> _Text provided_
====================

Stata: Data Analysis and Statistical Software

Notice: On April 23, 2014, Statalist moved from an email list to a forum, based at statalist.org.

[Date Prev][Date Next][Thread Prev][Thread Next][Date Index][Thread Index]

Re: st: reading HTML source in Chinese but get a messy code

From	"Li Chuntao (Tony)" <[email protected]>
To	[email protected]
Subject	Re: st: reading HTML source in Chinese but get a messy code
Date	Sat, 8 Jun 2013 23:20:42 +0800

Dear Prof. Nick,

   Line 2 to 9 are what i want, from the page of
http://html2text.theinfo.org/?url=++http%3A%2F%2Fqq.ico.la%2Fqq459322464.html

thanks

Tony


On Sat, Jun 8, 2013 at 11:08 PM, Nick Cox <[email protected]> wrote:
> OK.
>
> Looking at the file in a text editor shows that alternate lines are
> blank. I don't know which lines are data for you.

====================

> _Provided records_

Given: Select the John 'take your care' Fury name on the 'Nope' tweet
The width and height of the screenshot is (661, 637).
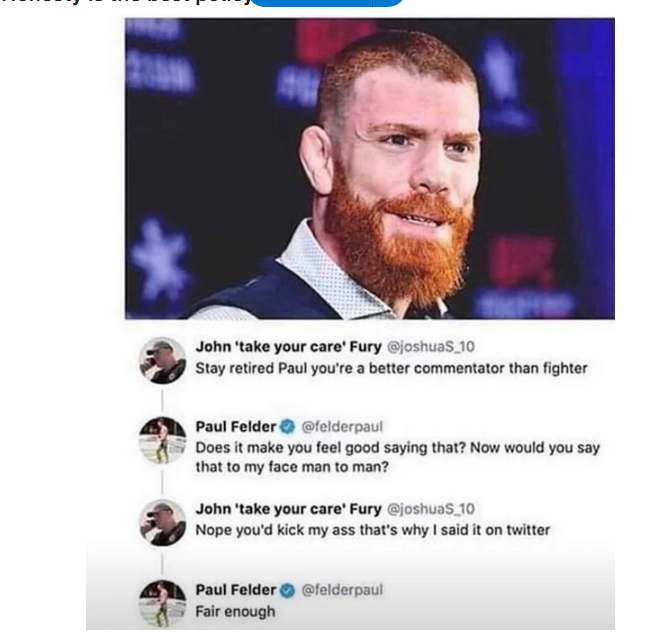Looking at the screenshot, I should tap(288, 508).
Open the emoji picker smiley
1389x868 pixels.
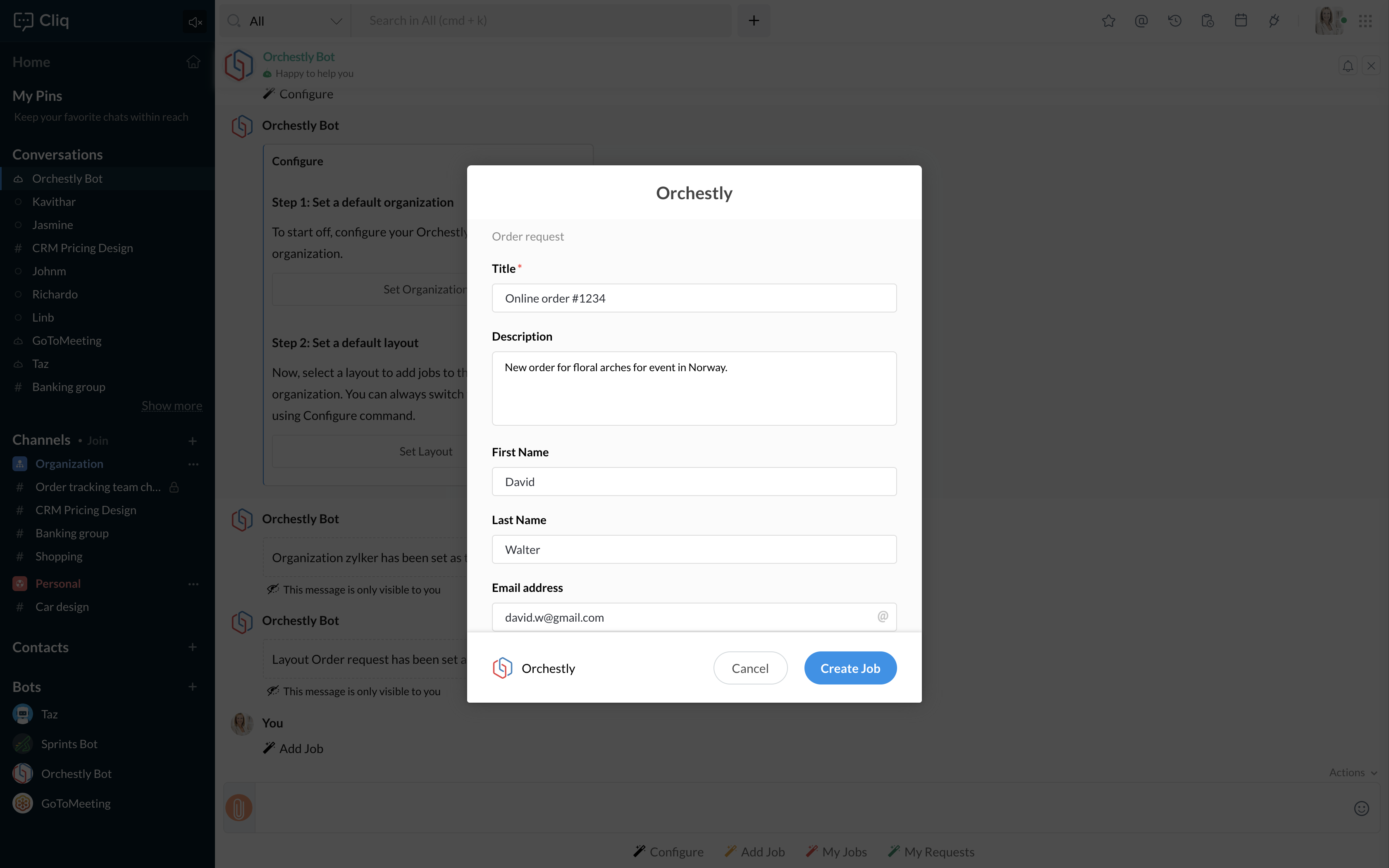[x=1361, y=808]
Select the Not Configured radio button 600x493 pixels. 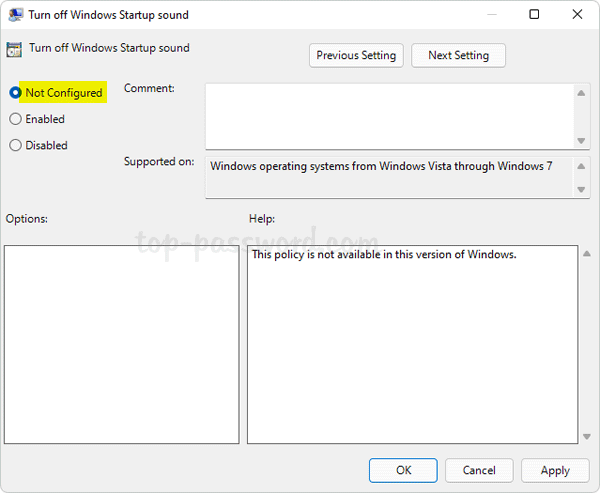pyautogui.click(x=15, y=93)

====================

> _Directions_
Reproduce everything in the Statalist post from "Line 2 to 9" down to "data for you.".

> _Task answer_
Line 2 to 9 are what i want, from the page of
http://html2text.theinfo.org/?url=++http%3A%2F%2Fqq.ico.la%2Fqq459322464.html

thanks

Tony


On Sat, Jun 8, 2013 at 11:08 PM, Nick Cox <[email protected]> wrote:
> OK.
>
> Looking at the file in a text editor shows that alternate lines are
> blank. I don't know which lines are data for you.